Document segment:

◆ ◆ ◆ ◆ ◆ ◆ ◆

The Saudis now run up a regular trade surplus with the United States, in contrast to the boom years, and such eminent Saudis as Prince Mohammad al Faisal, the son of the late King Faisal and the chairman of a leading Islamic financial institution, have warned bluntly that Saudi Arabia for the time being should be regarded as a dead market for most U.S. suppliers.

In the political sphere, evaporation of oil revenues means a serious weakening of the kingdom’s ability to use financial inducements to secure more acceptable policies from Syria and the Palestine Liberation Organization. For the United States, Saudi Arabia’s loss of influence and financial clout could be costly. At the same time, the rest of the world will also pay a price. The Saudis have been backing the establishment of international aid funds, and are expected to provide another $500 million for the new $8-billion kitty being established by the International Monetary Fund to help the poorest countries.

In addition they have been the biggest--indeed some would say the only--cash purchaser of U.S. military equipment and services, paying more than $20 billion between 1981 and 1985. Saudi oil policies may be controversial to a superpower which itself is reluctantly coming to terms with its newfound status as a debtor nation, but the kingdom has been a source of stability in a troubled region, and its financial straits should be a source of concern to its friends and trading partners.

◆ ◆ ◆ ◆ ◆ ◆ ◆

(Stored data entries)
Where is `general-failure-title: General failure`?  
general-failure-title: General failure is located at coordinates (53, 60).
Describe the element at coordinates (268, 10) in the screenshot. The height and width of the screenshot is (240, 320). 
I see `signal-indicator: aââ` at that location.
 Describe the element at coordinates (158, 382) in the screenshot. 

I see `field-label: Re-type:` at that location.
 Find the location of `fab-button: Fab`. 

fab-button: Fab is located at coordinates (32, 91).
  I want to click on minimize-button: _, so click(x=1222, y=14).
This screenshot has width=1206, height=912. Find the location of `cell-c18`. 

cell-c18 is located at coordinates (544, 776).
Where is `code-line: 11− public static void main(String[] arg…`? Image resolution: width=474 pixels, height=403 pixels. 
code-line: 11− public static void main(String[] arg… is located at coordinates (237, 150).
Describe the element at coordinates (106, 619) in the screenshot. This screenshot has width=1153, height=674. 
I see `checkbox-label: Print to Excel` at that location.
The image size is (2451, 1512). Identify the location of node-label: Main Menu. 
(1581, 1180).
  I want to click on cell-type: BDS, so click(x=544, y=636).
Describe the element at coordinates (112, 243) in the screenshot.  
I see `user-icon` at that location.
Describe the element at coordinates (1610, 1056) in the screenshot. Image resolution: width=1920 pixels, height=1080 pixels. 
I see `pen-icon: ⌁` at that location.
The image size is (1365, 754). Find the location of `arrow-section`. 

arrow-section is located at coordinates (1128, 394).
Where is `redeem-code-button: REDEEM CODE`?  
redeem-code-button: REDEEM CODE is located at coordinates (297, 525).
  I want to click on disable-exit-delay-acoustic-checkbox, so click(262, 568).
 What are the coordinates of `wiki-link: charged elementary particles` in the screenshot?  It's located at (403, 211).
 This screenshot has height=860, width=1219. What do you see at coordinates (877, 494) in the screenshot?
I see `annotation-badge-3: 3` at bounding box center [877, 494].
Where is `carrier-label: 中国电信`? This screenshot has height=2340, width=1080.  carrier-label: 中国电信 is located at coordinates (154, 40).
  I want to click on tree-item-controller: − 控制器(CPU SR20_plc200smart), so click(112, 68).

◆ ◆ ◆ ◆ ◆ ◆ ◆

Exercise set:
[1] List every dollar amount mentioned in the passage on Saudi oil revenues.
[2] Using the passage on Saudi oil revenues, decide whether each statement agrees with it: (a) Saudi Arabia now runs a regular trade surplus with the United States. (b) Prince Mohammad al Faisal is the son of King Fahd. (c) Saudi Arabia paid more than $20 billion for U.S. military equipment and services between 1981 and 1985. Answer yes or no for each, quoting the words that decide it.
[3] According to the passage on Saudi oil revenues, whom is the new International Monetary Fund kitty meant to help?

Responses for each task:
[1] $500 million, $8-billion, more than $20 billion

[2]
(a) Yes: "The Saudis now run up a regular trade surplus with the United States"
(b) No: "the son of the late King Faisal"
(c) Yes: "paying more than $20 billion between 1981 and 1985"

[3] The poorest countries.